Não estou falando de filmes com ritmo lento. Adoro Eric Rohmer. Adoro Ingmar Bergamn. Lembro com emoção dos tempos longos de "A árvore dos tamancos", de Ermanno Olmi. Gosto de planos-seqüência quando estes estão realmente contando a história. Respeito o que escreveu Bazin sobre a possibilidade do cineasta "montar com a câmera", ou seja, retirar um pouco (ou bastante) da  edição a responsabilidade pelo ritmo do filme. Os cinemas novos produziram belas obras com essa idéia na cabeça. Não estou dizendo, espero que me entendam, que um filme deve ter um ritmo "rápido". Cada filme deve ter seu ritmo. Uma comédia não pode ter o mesmo ritmo de uma tragédia. "Atrás da linha vermelha", um filme de guerra de Terrence Mallick, não tem o ritmo de "Apocalypse Now", um filme de guerra de Coppola. E os dois são muito bons. Ou seja: não há receita para a duração ideal de um plano.

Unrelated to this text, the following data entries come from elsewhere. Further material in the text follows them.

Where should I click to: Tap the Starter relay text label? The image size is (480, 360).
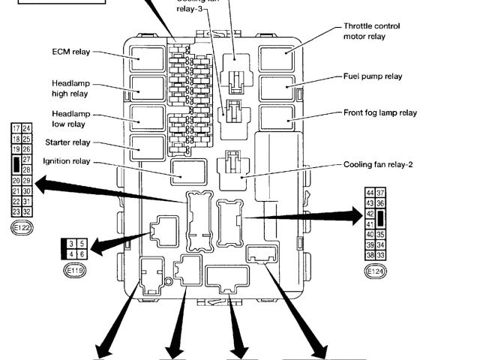68,142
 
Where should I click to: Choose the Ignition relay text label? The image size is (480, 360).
68,160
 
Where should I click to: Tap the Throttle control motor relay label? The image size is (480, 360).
371,31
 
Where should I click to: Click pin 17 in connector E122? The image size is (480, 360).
16,129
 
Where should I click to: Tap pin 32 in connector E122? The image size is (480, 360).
27,212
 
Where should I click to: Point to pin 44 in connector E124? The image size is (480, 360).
370,193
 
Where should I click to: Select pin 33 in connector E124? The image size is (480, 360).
381,256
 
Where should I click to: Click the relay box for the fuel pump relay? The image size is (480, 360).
278,88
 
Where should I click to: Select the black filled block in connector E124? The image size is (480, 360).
382,218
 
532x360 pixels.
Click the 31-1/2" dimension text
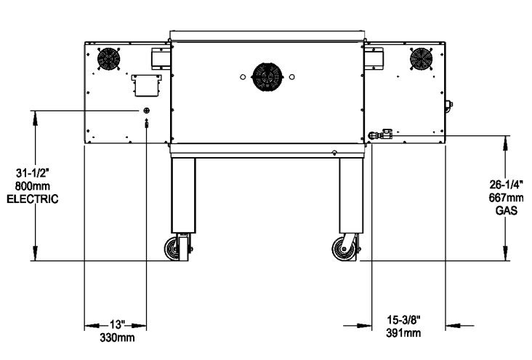(x=33, y=173)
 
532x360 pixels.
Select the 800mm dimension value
(x=33, y=185)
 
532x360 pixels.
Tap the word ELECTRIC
(x=33, y=199)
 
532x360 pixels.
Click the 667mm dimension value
(x=507, y=197)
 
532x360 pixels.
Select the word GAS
(x=507, y=210)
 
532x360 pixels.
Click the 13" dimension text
(x=116, y=324)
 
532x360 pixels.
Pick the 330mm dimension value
(x=117, y=337)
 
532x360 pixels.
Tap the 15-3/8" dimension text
(x=404, y=320)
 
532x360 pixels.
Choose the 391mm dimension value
(x=404, y=333)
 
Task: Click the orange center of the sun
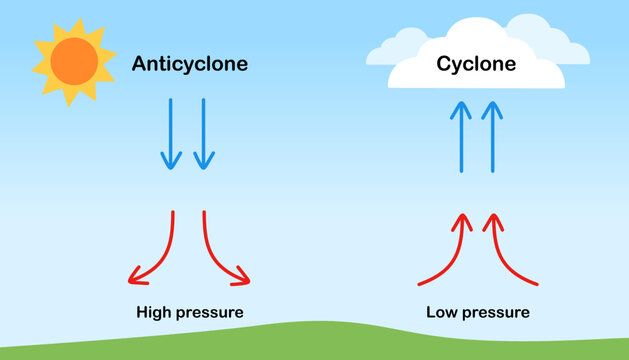[71, 61]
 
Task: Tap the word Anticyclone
[190, 65]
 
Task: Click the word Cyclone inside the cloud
[476, 65]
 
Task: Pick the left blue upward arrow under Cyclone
[461, 136]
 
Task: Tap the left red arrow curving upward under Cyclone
[446, 255]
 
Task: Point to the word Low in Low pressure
[442, 312]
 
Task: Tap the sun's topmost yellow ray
[73, 21]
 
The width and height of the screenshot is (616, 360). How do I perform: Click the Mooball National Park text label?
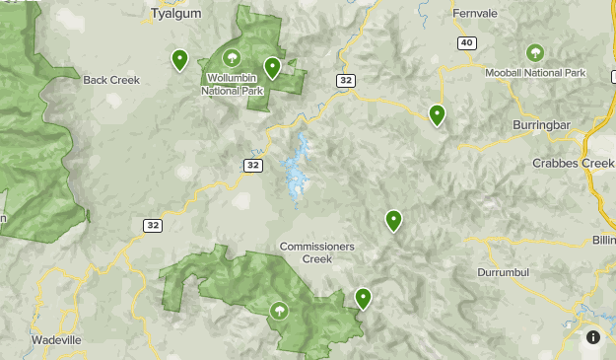[x=535, y=73]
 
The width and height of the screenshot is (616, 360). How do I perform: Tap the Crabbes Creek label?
[x=573, y=163]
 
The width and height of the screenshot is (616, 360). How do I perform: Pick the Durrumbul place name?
[x=504, y=271]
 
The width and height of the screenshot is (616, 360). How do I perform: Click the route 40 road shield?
[x=467, y=42]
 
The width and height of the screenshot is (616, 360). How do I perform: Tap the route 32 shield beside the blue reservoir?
[x=254, y=165]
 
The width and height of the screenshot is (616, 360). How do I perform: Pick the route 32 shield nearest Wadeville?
[x=151, y=226]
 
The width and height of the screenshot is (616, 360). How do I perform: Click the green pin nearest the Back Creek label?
[x=179, y=61]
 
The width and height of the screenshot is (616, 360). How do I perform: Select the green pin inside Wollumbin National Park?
[x=271, y=67]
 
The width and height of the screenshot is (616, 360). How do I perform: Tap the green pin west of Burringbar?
[x=437, y=115]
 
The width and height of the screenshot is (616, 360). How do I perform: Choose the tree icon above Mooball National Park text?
[x=535, y=51]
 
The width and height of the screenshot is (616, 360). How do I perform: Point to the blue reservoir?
[x=297, y=168]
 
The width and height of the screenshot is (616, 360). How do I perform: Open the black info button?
[x=592, y=336]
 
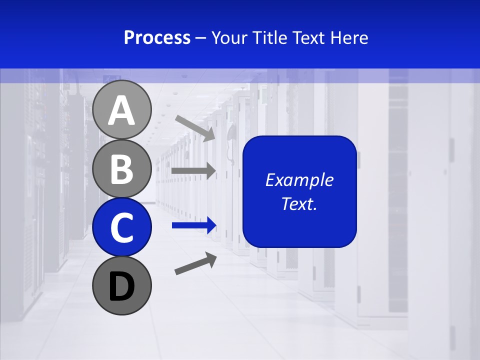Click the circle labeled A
[122, 110]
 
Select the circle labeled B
[122, 168]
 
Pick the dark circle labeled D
[122, 286]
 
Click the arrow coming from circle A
[195, 128]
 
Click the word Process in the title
[157, 38]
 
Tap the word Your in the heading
[230, 38]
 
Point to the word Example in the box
[299, 180]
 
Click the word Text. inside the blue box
[299, 204]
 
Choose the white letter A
[122, 110]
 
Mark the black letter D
[122, 286]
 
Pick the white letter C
[122, 228]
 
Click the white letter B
[122, 169]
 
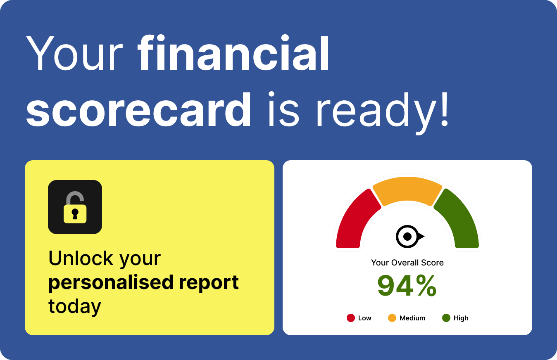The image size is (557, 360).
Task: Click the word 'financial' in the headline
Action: click(233, 53)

Mas o sintoma da doença está em muitos filmes contemporâneos. Adotou-se – com o aplauso de muitos críticos respeitados, e a meu ver equivocados – uma nova noção sobre a duração de um plano. Para que um filme seja "cabeça", "de arte", "bacana", seus planos devem durar muito mais do que seria razoável. Podem ser fixos, ou a câmera pode se mover na nuca do personagem, mas devem durar eternamente. Que chatice! E não culpem o cinema iraniano. Os iranianos têm seu tempo (embora, às vezes, como todo mundo, também saibam perder tempo). A culpa – ou melhor, a origem da doença – é a decadência da decupagem, que leva à frouxidão da filmagem, que leva à não-montagem. Se não vai cortar quando a ação já acabou, quando o personagem já saiu de quadro, se vai sustentar o plano quando o universo inteiro está gritando "Corta!", então o diretor – e seu montador – estão entrando naquele grupo seleto de cineastas que "fazem arte". Cansei de engolir essa chatice. Pra tudo tem limite. Não podemos – nem devemos – imitar o ritmo de Hollywood, mas imitar esses chatos é muito pior. Fazer um bom plano para cada tempo cinematográfico – e trabalhar a partir desse plano – ainda é o grande desafio. Cinema não é pintura, nem é vídeo-arte, em que o sujeito determina quanto tempo ficará em frente à obra. O espectador de um filme não pode escapar da duração equivocada e pretensiosa de um plano. Posso ser chamado de reacionário. Tudo bem. Acredito que o novo sempre vem, acredito que as regras devem ser desrespeitadas sempre que possível e conveniente, mas também acredito em ouvir o universo inteiro – com exceção de alguns críticos e cineastas chatos – gritando "Corta!".